(Records for the exercise Opens)
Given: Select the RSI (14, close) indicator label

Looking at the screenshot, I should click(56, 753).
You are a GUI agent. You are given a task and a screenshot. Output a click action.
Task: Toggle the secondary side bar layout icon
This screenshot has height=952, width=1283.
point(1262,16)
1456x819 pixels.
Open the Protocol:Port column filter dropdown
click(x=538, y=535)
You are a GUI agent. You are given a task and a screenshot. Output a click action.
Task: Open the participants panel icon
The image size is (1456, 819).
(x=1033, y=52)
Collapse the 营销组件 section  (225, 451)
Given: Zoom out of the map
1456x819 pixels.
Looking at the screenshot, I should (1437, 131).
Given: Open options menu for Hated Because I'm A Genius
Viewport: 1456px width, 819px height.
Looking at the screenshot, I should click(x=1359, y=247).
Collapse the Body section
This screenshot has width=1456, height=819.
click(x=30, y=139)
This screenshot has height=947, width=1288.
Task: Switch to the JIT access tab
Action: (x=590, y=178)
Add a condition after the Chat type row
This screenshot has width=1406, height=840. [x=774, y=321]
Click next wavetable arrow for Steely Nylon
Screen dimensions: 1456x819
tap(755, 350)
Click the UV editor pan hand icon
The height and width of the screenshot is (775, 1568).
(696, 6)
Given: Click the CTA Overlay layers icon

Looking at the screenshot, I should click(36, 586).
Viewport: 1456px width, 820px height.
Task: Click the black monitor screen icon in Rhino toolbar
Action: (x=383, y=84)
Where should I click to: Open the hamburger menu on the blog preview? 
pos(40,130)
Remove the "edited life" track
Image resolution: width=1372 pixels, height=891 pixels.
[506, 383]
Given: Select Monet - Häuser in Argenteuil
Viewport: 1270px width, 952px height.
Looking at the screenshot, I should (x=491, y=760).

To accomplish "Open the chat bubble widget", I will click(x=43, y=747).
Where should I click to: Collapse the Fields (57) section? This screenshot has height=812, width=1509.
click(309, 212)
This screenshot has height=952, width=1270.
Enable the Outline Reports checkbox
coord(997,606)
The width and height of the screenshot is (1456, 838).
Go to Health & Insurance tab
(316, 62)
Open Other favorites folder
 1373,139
(Records for the exercise Closes)
- The problem -
Exactly as they appear above, transcribe the records in full.

- Exercise solution -
Given: Select the RSI (14, close) indicator label

Looking at the screenshot, I should click(56, 753).
You are a GUI agent. You are given a task and a screenshot. Output a click action.
Task: Toggle the secondary side bar layout icon
This screenshot has height=952, width=1283.
point(1262,16)
1456x819 pixels.
Open the Protocol:Port column filter dropdown
click(x=538, y=535)
You are a GUI agent. You are given a task and a screenshot. Output a click action.
Task: Open the participants panel icon
The image size is (1456, 819).
(x=1033, y=52)
Collapse the 营销组件 section  (225, 451)
Given: Zoom out of the map
1456x819 pixels.
Looking at the screenshot, I should (1437, 131).
Given: Open options menu for Hated Because I'm A Genius
Viewport: 1456px width, 819px height.
Looking at the screenshot, I should click(x=1359, y=247).
Collapse the Body section
This screenshot has width=1456, height=819.
click(x=30, y=139)
This screenshot has height=947, width=1288.
Task: Switch to the JIT access tab
Action: (x=590, y=178)
Add a condition after the Chat type row
This screenshot has width=1406, height=840. [x=774, y=321]
Click next wavetable arrow for Steely Nylon
Screen dimensions: 1456x819
tap(755, 350)
Click the UV editor pan hand icon
The height and width of the screenshot is (775, 1568).
(696, 6)
Given: Click the CTA Overlay layers icon

Looking at the screenshot, I should click(36, 586).
Viewport: 1456px width, 820px height.
Task: Click the black monitor screen icon in Rhino toolbar
Action: (x=383, y=84)
Where should I click to: Open the hamburger menu on the blog preview? 
pos(40,130)
Remove the "edited life" track
Image resolution: width=1372 pixels, height=891 pixels.
[506, 383]
Given: Select Monet - Häuser in Argenteuil
Viewport: 1270px width, 952px height.
Looking at the screenshot, I should (x=491, y=760).

To accomplish "Open the chat bubble widget", I will click(x=43, y=747).
Where should I click to: Collapse the Fields (57) section? This screenshot has height=812, width=1509.
click(309, 212)
This screenshot has height=952, width=1270.
Enable the Outline Reports checkbox
coord(997,606)
The width and height of the screenshot is (1456, 838).
Go to Health & Insurance tab
(316, 62)
Open Other favorites folder
 1373,139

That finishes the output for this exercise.